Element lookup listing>
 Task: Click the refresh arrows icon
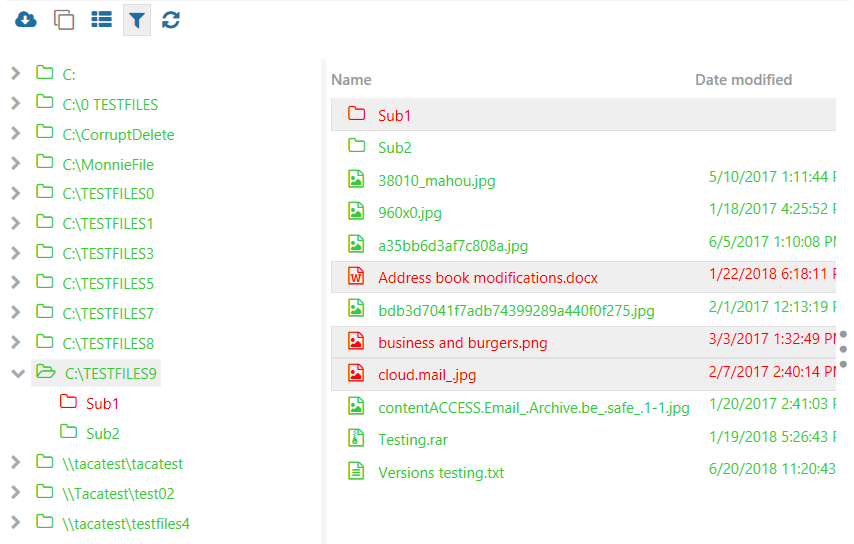tap(171, 20)
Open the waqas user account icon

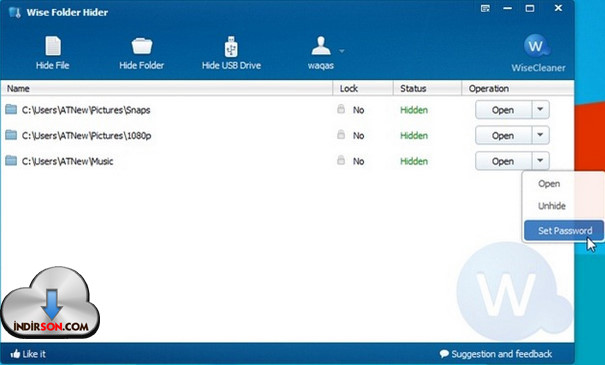[x=321, y=46]
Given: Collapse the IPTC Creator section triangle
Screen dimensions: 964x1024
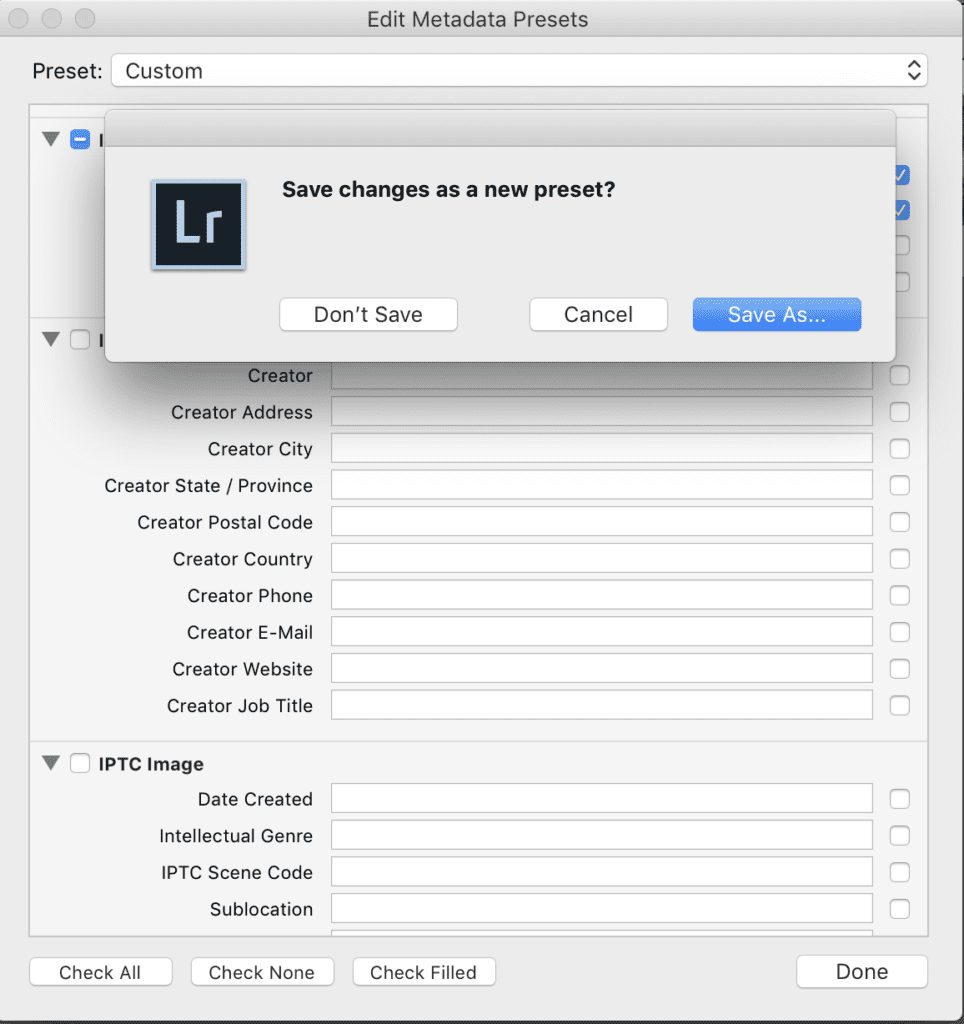Looking at the screenshot, I should pyautogui.click(x=50, y=339).
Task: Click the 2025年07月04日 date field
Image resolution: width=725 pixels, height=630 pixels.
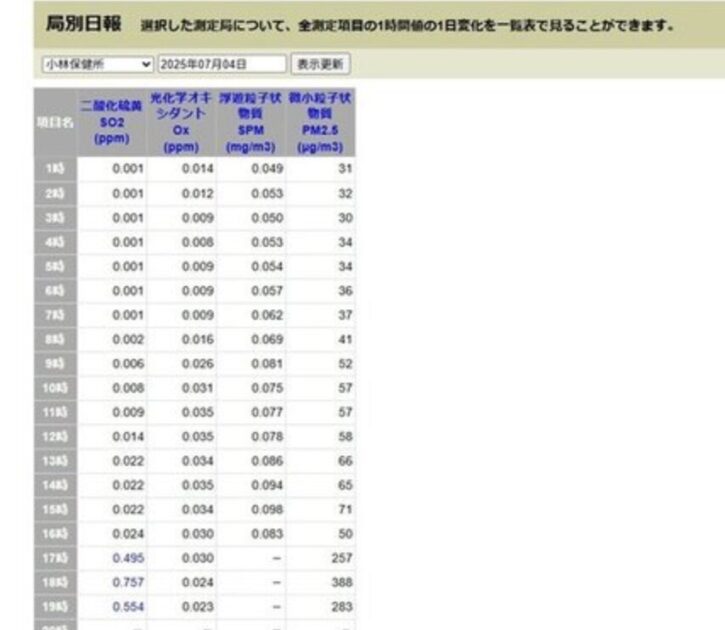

WHAT YOU WILL DO>
Count the lines of the listing above that contain the word "Task", and reply with the number alone.

REPLY>
2